Lines below containing the word "mark" should be copied out.

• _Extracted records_
* * *

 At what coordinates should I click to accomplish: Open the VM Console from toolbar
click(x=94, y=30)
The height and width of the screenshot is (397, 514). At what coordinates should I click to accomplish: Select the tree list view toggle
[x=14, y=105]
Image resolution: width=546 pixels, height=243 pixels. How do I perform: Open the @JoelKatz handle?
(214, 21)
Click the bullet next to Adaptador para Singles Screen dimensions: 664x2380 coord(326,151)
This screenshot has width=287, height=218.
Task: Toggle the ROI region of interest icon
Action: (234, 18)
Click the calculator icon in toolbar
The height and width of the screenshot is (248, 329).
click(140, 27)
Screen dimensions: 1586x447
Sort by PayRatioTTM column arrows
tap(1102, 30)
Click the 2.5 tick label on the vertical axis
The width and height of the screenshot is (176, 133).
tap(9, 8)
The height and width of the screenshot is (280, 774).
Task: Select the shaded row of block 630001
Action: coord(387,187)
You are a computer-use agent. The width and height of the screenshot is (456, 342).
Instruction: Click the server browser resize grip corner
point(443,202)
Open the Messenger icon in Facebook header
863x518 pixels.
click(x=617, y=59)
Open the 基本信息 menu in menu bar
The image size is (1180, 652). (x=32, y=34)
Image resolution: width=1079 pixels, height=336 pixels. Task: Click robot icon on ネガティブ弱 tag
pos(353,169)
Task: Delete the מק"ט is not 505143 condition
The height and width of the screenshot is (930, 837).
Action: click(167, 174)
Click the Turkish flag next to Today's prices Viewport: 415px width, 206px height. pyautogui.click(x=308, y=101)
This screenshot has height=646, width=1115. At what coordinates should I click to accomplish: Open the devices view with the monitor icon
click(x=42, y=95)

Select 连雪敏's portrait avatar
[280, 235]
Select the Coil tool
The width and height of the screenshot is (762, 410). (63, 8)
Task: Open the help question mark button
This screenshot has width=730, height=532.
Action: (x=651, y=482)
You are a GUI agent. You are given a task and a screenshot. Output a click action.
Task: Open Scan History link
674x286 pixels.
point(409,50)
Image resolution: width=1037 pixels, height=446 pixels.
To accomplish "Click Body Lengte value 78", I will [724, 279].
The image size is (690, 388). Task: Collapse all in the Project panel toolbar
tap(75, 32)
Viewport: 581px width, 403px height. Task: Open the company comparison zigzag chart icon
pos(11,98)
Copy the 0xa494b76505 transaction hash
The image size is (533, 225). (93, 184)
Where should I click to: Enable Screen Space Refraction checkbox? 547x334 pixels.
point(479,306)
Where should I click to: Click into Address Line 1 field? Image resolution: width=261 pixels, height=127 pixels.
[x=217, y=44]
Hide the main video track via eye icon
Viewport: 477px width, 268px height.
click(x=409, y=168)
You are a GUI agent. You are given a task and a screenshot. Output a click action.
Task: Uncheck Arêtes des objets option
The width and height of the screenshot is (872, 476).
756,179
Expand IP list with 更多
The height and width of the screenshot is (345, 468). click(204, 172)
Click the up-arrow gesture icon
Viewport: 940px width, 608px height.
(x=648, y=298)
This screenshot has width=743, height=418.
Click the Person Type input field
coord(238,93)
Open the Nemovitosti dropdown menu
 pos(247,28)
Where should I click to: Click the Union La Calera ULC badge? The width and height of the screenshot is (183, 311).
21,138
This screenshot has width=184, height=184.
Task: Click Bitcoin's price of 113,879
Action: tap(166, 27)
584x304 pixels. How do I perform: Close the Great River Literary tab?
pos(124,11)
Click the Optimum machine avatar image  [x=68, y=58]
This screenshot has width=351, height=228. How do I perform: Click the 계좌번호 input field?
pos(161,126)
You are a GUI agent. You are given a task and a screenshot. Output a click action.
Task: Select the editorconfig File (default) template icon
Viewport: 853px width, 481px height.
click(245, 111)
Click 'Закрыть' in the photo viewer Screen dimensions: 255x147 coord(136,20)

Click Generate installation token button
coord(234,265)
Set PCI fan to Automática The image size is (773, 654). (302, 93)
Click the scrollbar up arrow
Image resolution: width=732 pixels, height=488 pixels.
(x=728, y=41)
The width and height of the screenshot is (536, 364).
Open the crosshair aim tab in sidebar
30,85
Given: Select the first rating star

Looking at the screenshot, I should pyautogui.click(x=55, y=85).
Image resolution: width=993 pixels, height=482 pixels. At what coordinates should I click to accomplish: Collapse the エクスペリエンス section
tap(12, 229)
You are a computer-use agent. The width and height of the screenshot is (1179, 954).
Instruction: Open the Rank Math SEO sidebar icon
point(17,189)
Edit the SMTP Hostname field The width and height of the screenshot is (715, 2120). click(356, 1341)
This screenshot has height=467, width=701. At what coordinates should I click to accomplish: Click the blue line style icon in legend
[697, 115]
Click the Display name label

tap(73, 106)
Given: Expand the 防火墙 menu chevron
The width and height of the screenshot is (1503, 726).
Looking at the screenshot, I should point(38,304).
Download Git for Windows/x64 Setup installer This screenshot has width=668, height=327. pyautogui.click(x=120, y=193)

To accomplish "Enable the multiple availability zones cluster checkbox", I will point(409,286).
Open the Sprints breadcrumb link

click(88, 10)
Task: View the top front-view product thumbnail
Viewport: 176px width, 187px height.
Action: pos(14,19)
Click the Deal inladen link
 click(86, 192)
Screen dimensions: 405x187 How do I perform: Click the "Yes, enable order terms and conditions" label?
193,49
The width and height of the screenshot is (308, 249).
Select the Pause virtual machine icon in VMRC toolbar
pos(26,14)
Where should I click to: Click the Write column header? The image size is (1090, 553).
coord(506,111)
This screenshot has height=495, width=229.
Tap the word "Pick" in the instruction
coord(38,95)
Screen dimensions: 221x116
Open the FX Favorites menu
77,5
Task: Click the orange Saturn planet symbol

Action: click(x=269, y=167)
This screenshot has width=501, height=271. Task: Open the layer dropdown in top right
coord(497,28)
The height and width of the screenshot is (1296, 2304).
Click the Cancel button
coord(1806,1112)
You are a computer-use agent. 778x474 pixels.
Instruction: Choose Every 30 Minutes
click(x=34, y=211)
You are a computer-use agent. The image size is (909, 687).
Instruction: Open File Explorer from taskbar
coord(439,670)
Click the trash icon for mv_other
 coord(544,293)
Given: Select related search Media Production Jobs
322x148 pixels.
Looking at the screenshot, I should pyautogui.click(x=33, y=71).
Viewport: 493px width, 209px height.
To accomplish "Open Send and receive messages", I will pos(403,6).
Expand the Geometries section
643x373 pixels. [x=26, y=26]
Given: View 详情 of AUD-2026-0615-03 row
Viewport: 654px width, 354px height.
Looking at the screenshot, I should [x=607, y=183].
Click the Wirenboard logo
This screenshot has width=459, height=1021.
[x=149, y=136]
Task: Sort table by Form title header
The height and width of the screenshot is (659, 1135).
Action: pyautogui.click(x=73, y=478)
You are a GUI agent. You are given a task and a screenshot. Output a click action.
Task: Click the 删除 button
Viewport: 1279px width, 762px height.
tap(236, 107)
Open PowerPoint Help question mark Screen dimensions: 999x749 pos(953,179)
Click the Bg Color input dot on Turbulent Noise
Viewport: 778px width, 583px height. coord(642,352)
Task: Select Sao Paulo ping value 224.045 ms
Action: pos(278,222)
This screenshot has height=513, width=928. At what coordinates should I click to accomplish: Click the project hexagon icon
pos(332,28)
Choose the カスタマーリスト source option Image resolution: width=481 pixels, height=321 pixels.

* * *

• _FINAL ANSWER_
Task: Open the help question mark button
Open PowerPoint Help question mark Screen dimensions: 999x749 pos(953,179)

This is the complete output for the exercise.